Action item
Your task is to retype, exactly and only, the lines from the one containing "You are a computer-use" to the final line of the entries, leaving out all pictures.

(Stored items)
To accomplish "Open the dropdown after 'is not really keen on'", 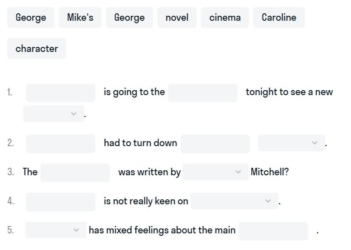I will [234, 201].
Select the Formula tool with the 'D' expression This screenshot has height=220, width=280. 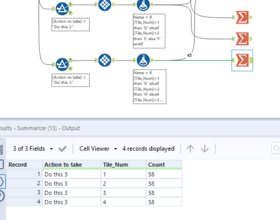[143, 5]
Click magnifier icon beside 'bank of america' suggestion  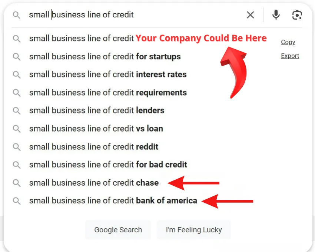[17, 201]
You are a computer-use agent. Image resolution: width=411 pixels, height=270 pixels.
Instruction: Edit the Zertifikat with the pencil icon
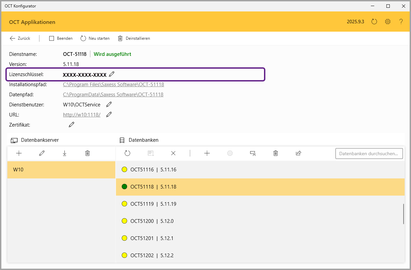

Exercise output
You are a computer-use agent. Image resolution: width=411 pixels, height=270 pixels.
Instruction: Edit the Zertifikat with the pencil icon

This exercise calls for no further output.